- **TASK OBJECTIVE**
Could you write out the rows from the line containing "Given: Open the Coupling DC selection softkey" through the line containing "Looking at the", inclusive, with "softkey" replaced by "button" and everything else left unchanged? Leave the pictures out.

- **EXTRACTED MATERIAL**
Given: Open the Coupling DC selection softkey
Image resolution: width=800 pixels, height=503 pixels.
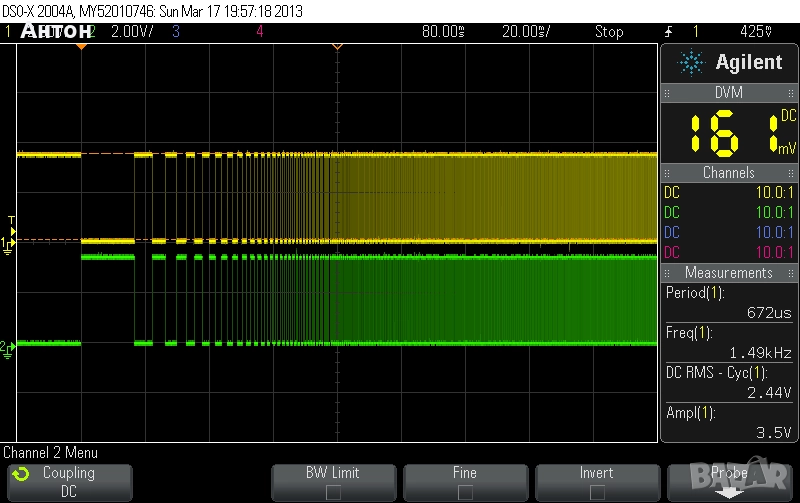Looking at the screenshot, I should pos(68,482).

==

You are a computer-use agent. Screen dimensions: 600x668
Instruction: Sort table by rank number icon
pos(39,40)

- **REPLY TO THE EXERCISE**
Given: Open the Coupling DC selection button
Image resolution: width=800 pixels, height=503 pixels.
Looking at the screenshot, I should pos(68,482).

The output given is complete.